To meet my yields as a farmer and respond to climate change, there are basically two strategies. First, I could grow more acres of vegetables (we grow about three acres of crops in the Market Garden right now), knowing that my yield per square foot would likely drop due to climate impacts. These include drought, heavy rain events, increased disease, and pest pressure—generally speaking, increased plant stress.
The other approach, and the one we’re focusing on, is this: We’re dialing in our practices to manage the micro-environment around the plants. Then we build resilience in the whole system through soil health. It’s a lot of work.

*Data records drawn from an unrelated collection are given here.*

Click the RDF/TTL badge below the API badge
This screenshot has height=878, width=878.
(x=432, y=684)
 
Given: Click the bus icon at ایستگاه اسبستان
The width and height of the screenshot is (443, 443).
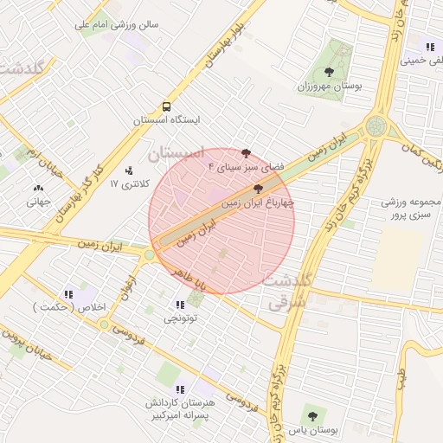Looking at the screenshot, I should tap(165, 106).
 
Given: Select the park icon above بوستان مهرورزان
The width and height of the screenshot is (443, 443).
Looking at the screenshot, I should tap(329, 73).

But then, farming always is.
Here are a few practices we’ve adopted in response to a changing climate:
Protecting crops—especially young plants—from temperature fluctuations and pests is fundamental to farming. But now I constantly worry about heat stress in particular. I used to cover a lot of crops, like winter squash, with a synthetic garden fabric, which creates a nice microclimate for young plants and helps protect them from insect damage. Now it gets too hot under the covers in June, July, and August. A few years ago, we invested in insect netting instead. It’s like a fancy screen that basically achieves the same result as row cover without creating excess heat stress, but it’s expensive.

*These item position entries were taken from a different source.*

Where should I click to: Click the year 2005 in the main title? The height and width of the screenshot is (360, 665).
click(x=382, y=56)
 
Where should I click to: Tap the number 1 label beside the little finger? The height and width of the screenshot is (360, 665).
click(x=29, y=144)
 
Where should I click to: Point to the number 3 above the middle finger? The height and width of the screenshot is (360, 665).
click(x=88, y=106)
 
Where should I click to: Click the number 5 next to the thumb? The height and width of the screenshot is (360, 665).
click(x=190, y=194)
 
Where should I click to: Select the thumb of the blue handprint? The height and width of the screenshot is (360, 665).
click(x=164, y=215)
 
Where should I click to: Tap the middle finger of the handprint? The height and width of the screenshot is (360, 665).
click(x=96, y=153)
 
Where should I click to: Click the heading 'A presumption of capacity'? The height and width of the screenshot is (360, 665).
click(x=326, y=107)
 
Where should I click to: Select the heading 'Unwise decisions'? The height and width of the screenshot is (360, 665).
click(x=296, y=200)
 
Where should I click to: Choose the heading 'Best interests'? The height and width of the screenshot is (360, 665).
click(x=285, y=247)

We’ve also invested in shade cloth. Anything that doesn’t like full sun and 90ºF temperatures in July (which is really just tomatoes and sweet potatoes), needs it now. Even heat-loving peppers and eggplant will abort their flowers in prolonged high temperatures, so while they’re flowering, we keep an eye on the weather and cover them if we need to. Shade cloth also helps us continue to grow lettuce in the middle of the summer.
For basically two months in the summer, we cannot rely on rain. So we irrigate not once a week, but once—sometimes twice—a day on the same field, because between irrigating in the morning and in the late afternoon, that field might become scorched earth from high heat. Irrigating crops temporarily delivers water for the plants immediate needs. However, it’s not really recharging all the water that the sponge-like soil can hold, the kind of hydration where the plant can just hang out for a few days and be okay. Only a good, steady rain can do that.
Tunnels are another micromanagement tool. Using these unheated greenhouse-like structures, We can be much more precise in timing the planting, fertilizing, and irrigation of crops. (As a bonus, this also leads to less food waste, since we can more accurately grow what the kitchen needs.)
These three climate-responsive adaptations are built on a fundamental of regenerative agriculture: caring for soil health through cover cropping, crop rotation, minimum tillage, and composting. Together, these practices also help maximize the carbon storage of our soils and increase the climate resiliency of our farm.
Crop rotation, in particular, has become vital. (That means switching up the type of crop you grow on any given field each year.) The changing climate places more stress on plants, and stressed plants are more vulnerable to diseases and pests; proper crop rotation helps disrupt the progression of both, keeping our plants healthier.
Compost, too, plays an important role on a climate resilient farm (and any farm). In dry spells, more organic matter gives the soil a lot more water-holding capacity. And on the flip side, if we get a torrential three-inch rain, which is more common now, organic matter can soak it up. We just have to be thoughtful and conscious of the way we manage our compost to control runoff.
Down the road, I’m interested in other ideas for climate resilient farming. We could be more intentional about using permaculture design to focus on the garden as its own ecosystem, for example, possibly incorporating more shade trees. I’d also love to invest in a heat pump system supported by solar panels to heat the greenhouse, which is currently heated with propane. Then we might look at transitioning our fleet of vehicles from gas and diesel to electric.
“Perhaps my greatest impact on climate change isn’t in how I farm, but in how this land invites people into conversations about farming.”
But at the end of the day, while we’re always trying to do better, we aren’t focused on fancy fixes to climate change. Perhaps my greatest impact on climate change isn’t in how I farm, but in how this land invites people into conversations about farming, and into asking questions about where food comes from, and how your food choices impact climate. As much as I want to grow a bunch of beautiful beets, it’s not going to solve the problems the planet is facing. But when people can come here and see, smell, and pick the beets, then we’re really making connections. And there’s potential for conversation—and change.